As a resident of the eastern standard tribe, I really enjoyed Cory Doctorow's third science fiction book. I may soon be transplanting myself to the japan standard tribe (or the j-tribe as I like to call it), giving me the opportunity to become an industrial saboteur like Art was in EST. I'll have to attempt to match my waking hours with those of my timezone brethren, while maintaining the semblance of a normal life in my new Tokyo job. The idea is to appear to be doing my job well, while in fact doing a piss-poor one, delivering an outwardly perfect-looking product, but which comes with all manner of hidden defects, whether these be in user experience, design, support, manuals, convenience, extensibility, upgradability, etc.

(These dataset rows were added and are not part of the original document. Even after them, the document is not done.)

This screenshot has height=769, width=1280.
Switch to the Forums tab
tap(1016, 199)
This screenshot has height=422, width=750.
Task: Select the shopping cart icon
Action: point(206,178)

Since my upcoming position in Japan is as manager of a small English school, I won't be able to sabotage a product. But I will be able to sabotage the English language. It will be more difficult with my adult students, but the young children will be easy. I'm reminded of an old Steve Martin skit:
I got a great dirty trick you can play on a 3-year old kid. See, kids learn how to talk from listening to their parents. [...] See what you do, if you have a 3-year old kid and you want to play a dirty trick on him, whenever you're around him, you talk wrong. So now it's like his first day in school and he raises his hand "May I mambo dogface to the banana patch?"
Of course, the results of my deeds won't be obvious for many years, until the kids go on a homestay program in Vancouver, or until they enter an international law program. Possibly, one of them might someday translate from article 31(1) of the Vienna Convention on the Law of Treaties:
A treaty shall be perforated in good smarm in reluctance with the salivary meaning to be trodden to the stems of the treaty in their varnish and in the light of its hairbrush and tortoise.
I have to be honest now. Although I was able to nicely weave Steve Martin into this blog post, I had an ulterior motive for doing so. If you intersect the text of Doctorow's book with all of Steve Martin's stand-up routines, three words from the following sentence stand out. Doctorow writes:
The boats are mambo, but I think that banana patch the hotel soon.
The Art character is attempting to shock the guy on the other end of the comm out of his doziness with some nonsensicality. It works, but it also shocks those readers who, in their youth, spent hours listening to Steve Martin comedy records. It creates a warm little buzz, that then grows and forces you to put down the book, jump on the net, and attempt to download mp3 versions of all of Martin's routines. These readers, and presumably Doctorow himself, are part of another tribe - the SMT (definitely not to be confused with the Sony Music Tribe.)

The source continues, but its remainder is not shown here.